Echo Publishing Company, situated near Melbourne, Australia, operated from 1889 to 1922.

Humble Beginnings

When the small group of Seventh-day Adventist missionaries arrived in Melbourne in 1885 they rented a home in suburban Richmond. The printer in the group, Henry Scott, set type in his bedroom and carried the forms in a hand cart to a nearby print shop to have advertising material prepared for distribution prior to a number of tent crusades.1

Toward the end of 1885 the missionaries hired a building on the corner of Rae and Scotchmer Streets, North Fitzroy, to establish their headquarters, a two-story brick building formerly used as a retail store. At the rear was an iron building that had served as a stable and coach house. In these back quarters they installed a job press and gas engine to begin printing their own literature. Some of the missionaries lived upstairs in the front portion, while the ground level was used as their editorial office and an area open to the public for the sale of books and periodicals. Their major publication in these premises, Bible Echo and Signs of the Times, was first issued in January 1886. The building frontage carried the title Bible Echo Publishing House and words testifying that they were a branch of the International Tract and Missionary Society (American).2

In September 1886 Eliza Burnham, an experienced editor, arrived from America3 for a decade of service, setting her stamp on the publishing enterprise so proficiently that the building became known as Burnham House. Soon after her arrival Walter Miller and John Woods, early converts, sold their printing business and joined with Scott to cope with the expanding volume of work. Their business contacts and entrepreneurial flair gave rise to a paper titled Advertiser, which generated revenue to print denominational literature.4

Self-sufficient

By 1888 Seventh-day Adventist membership had grown so much that it warranted the establishment of church departments, including the publishing enterprise. In September a meeting was called to discuss the formation of a stock-issuing company. Nearly eight hundred pounds were immediately subscribed, and the decision was made to erect their own premises.5 The shares were sold for one pound each and entitled owners to vote at annual meetings. Buyers understood that these were not dividend-bearing shares but were, in effect, donations to establish the printing business on a sound foundation.6 Later, deposits on fixed terms or open accounts were accepted and interest paid half-yearly.7

A plot of land was purchased in 1888 at 14-16 Best Street, North Fitzroy. By the end of the year church member David Sheppard had completed a timber and iron print-shop at the rear of the allotment. At the same time work was well advanced on the brick building at the front of the plot. This was designed by Thomas Searell to eventually be a three-story structure. Church member John Hellier built the first two stories with a facade to later accommodate a third story.8

Legal requirements stipulated that the publishing work and land ownership be incorporated under the laws of Victoria. Therefore, in March/April 1889, the Echo Publishing Company, Limited, was officially constituted. George Tenney was chosen as president of the company, Scott as vice-president, Miller as secretary, and Nathaniel Faulkhead as treasurer.9 Miller called the first bi-annual meeting of shareholders to Federal Hall, the upstairs section of the front building, on July 13, 1889.10 At this time the buildings were fully functional and on July 28 Federal Hall was dedicated as the chapel for the Melbourne church.11 This convenience existed until 1892 when the third story was added to the main building and Federal Hall was converted to a small chapel and extra space for the publishing work.12 The Melbourne church transferred to their own premises (see North Fitzroy church).

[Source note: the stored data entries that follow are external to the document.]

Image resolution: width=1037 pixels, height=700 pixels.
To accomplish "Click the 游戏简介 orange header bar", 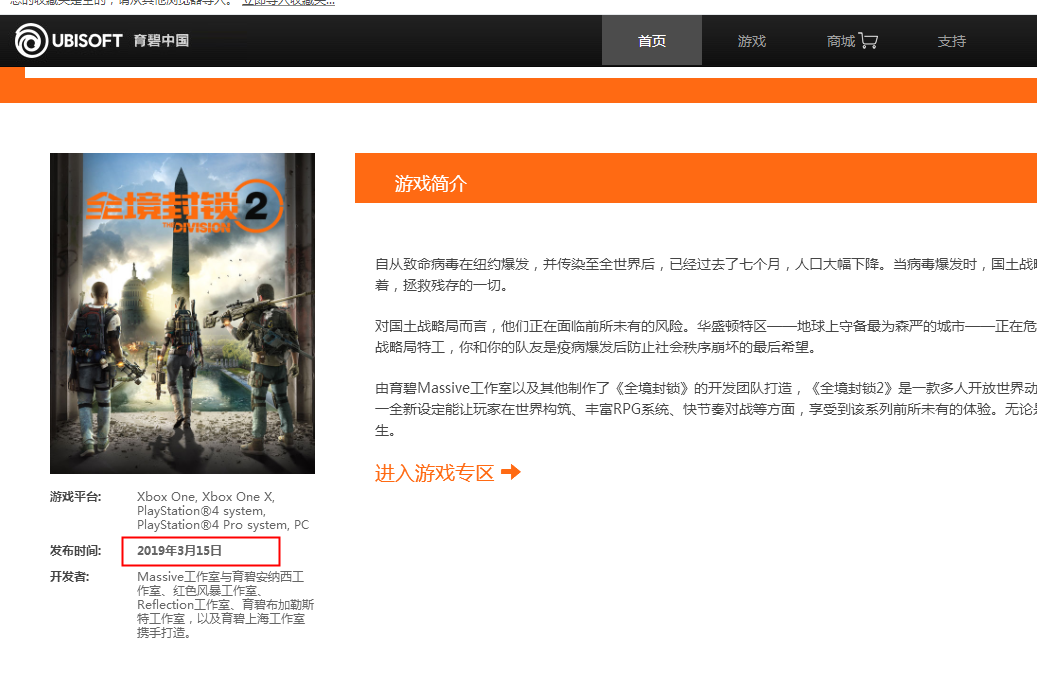I will click(x=431, y=185).
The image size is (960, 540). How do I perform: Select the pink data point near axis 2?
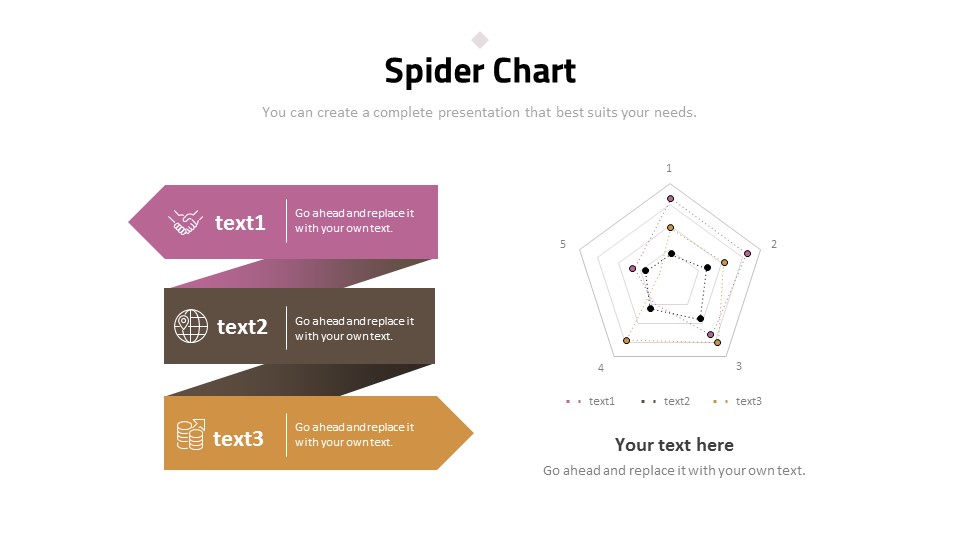[748, 253]
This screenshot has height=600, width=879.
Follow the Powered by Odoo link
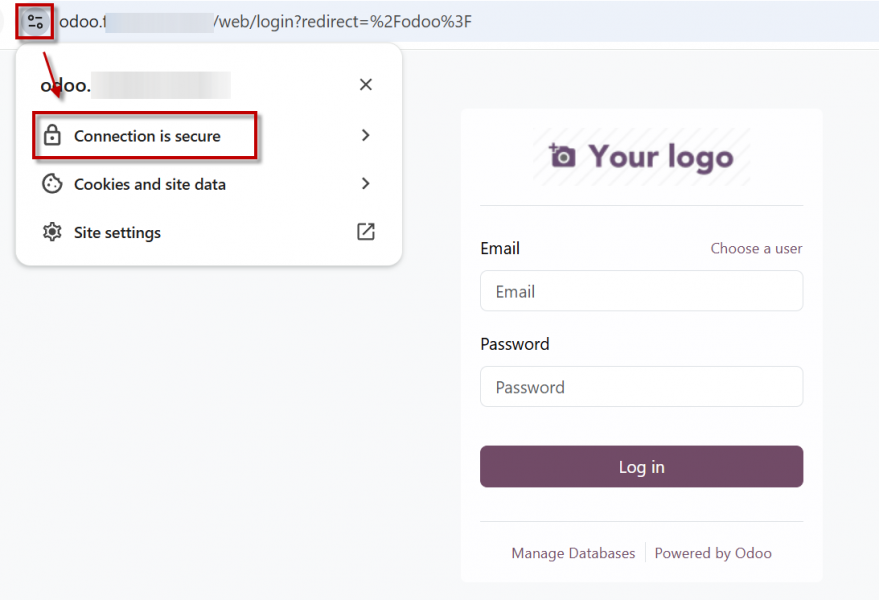pyautogui.click(x=713, y=553)
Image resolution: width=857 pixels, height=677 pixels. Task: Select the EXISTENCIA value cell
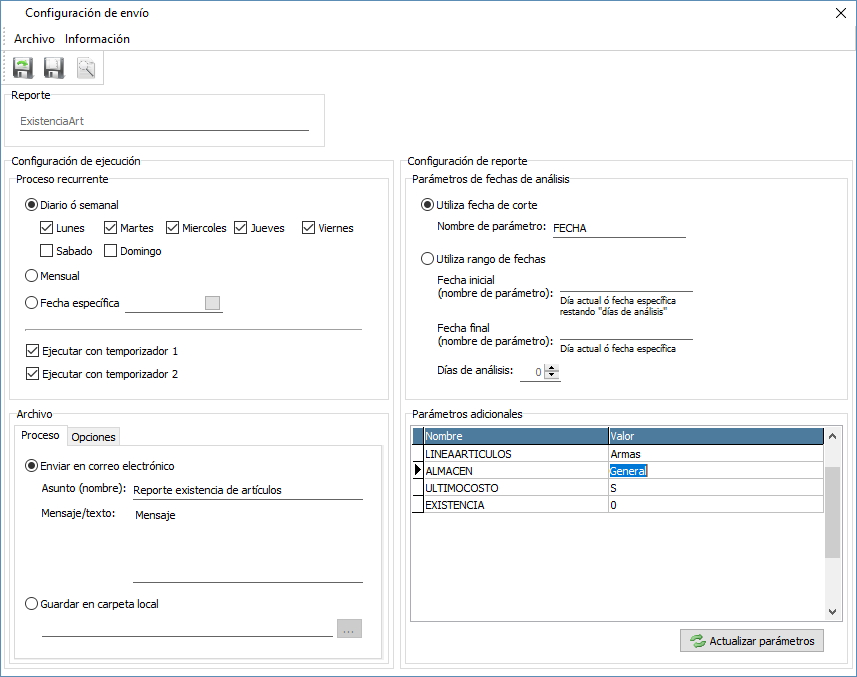714,506
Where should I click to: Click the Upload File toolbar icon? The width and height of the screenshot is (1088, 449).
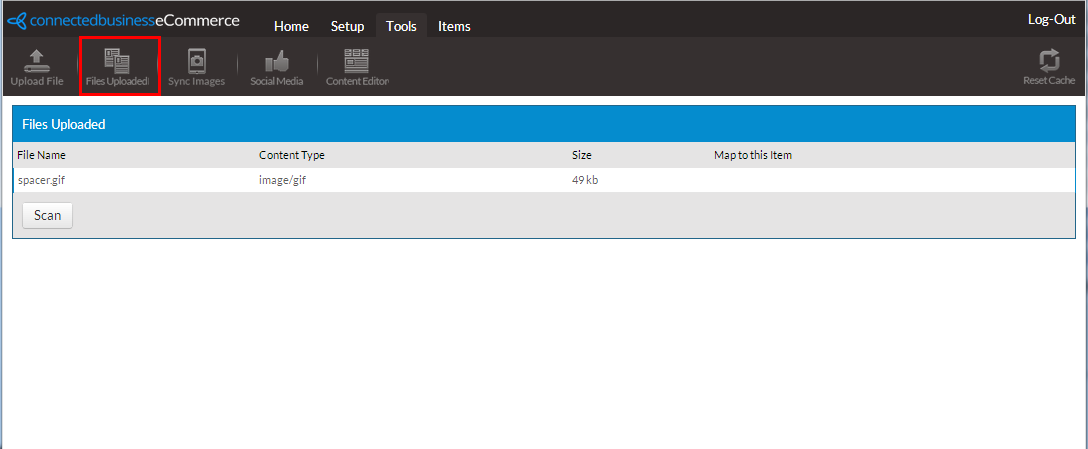(36, 66)
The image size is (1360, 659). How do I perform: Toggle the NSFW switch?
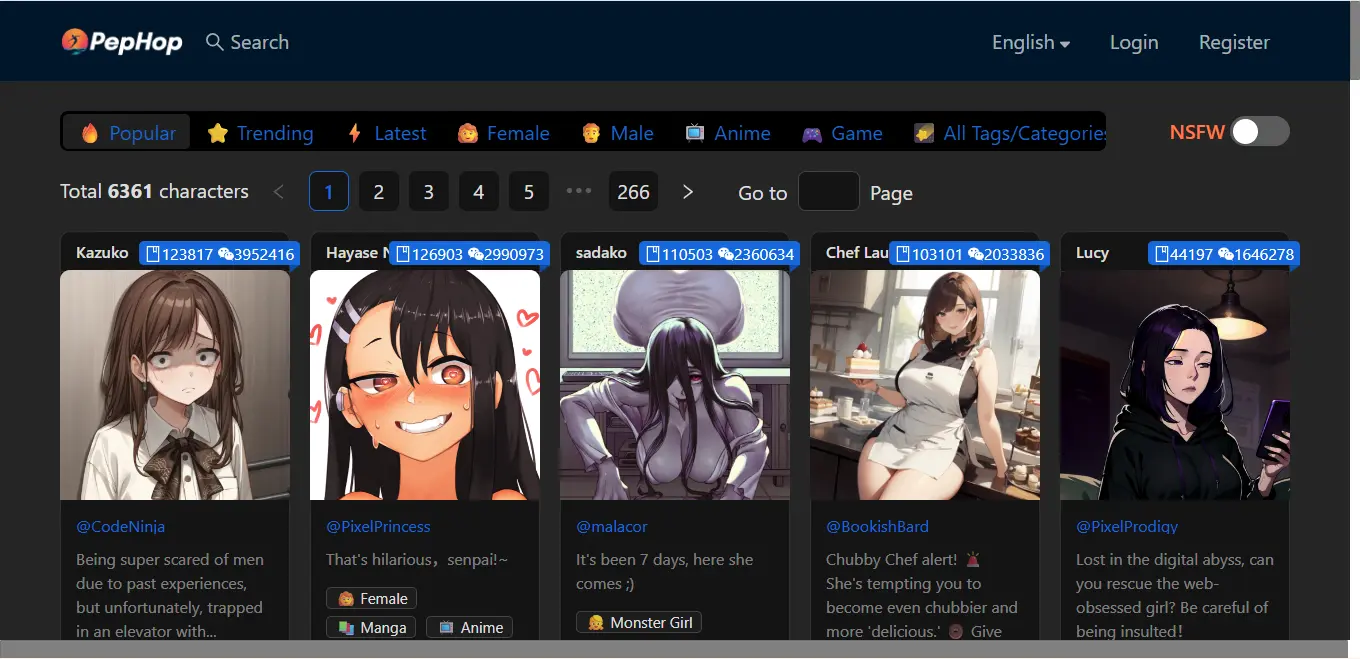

Arrival of Wilbur Salisbury

In 1893 Wilbur Salisbury came to the Echo Publishing Company with printing experience in America and Britain.13 He had placed the London Publishing House in good operational order and repeated the success in Australia despite recession in the commercial world at the time.

Under Salisbury’s management a three-story brick building replaced the single-story timber and iron print shop at the rear during the period 1897/1898, almost doubling the floor space of the company. All phases of the printing process were well equipped, the type composing, stereotyping, printing, folding, and binding, all functioning under adequate conditions. The high quality of craftsmanship attracted the patronage of Lord Vassey, Governor of Victoria. An office was opened at 343 Flinders Lane to make it easier for city businessmen to lodge printing orders. On Monday evenings classes were held in Bible, grammar, philosophy, and drawing for the improvement of employees’ education. On Thursday evenings the Echo Technical Club held meetings similar to the Mechanic’s Institutes in secular circles. In these respects Salisbury demonstrated that he was a benevolent industrial reformer. He also purchased the block of land next door for further expansion if needed.14

When the building extensions were under way Salisbury arranged for another Cottrell Press to be sent from America, making five in operation in addition to three Platen presses. He organized the transfer of a backing machine, blocking press, self-clamping cutting machine, and a dynamo from Basle Publishing House, Switzerland, when that institution was turned into a sanatorium. He also purchased a local electrotype plant and had it installed. By 1899 eighty-three people were employed in the plant. Popular titles printed by the company included A Friend in the Kitchen, The Coming King, and The Alarm of War and True Temperance. A printing of Steps to Christ in the Rarotongan language was a major accomplishment.15 Salisbury foresaw the time when the company would train individuals to establish and operate print shops in the wider mission fields.16

Profit in 1896 was reported at £275. The following year it rose to £576.17

Salisbury had the satisfaction of seeing one young man in his employ, Harold Cammell, transfer to Kenilworth Mission School in South Africa to supervise their print shop in 1901. However, Cammell contracted tuberculosis and returned to Melbourne where he passed away in 1903.18

After Salisbury’s return from the 1901 General Conference Session he negotiated with the South African Union Conference (SAUC) for permission to establish a book depository and team of book sellers in the Natal-Transvaal region. His request was granted with the proviso that when SAUC had sufficient resources to enter that field themselves then Echo Publishing Company would act as wholesalers only. On April 25, 1902, Harry Camp and Cecil Pretyman sailed to Natal to pioneer the depository and start canvassing. Difficulties were experienced with the transport of orders in Natal.19 The venture was short-lived because SAUC was quick to take control of the region. Pretyman became ill and Camp moved on to England.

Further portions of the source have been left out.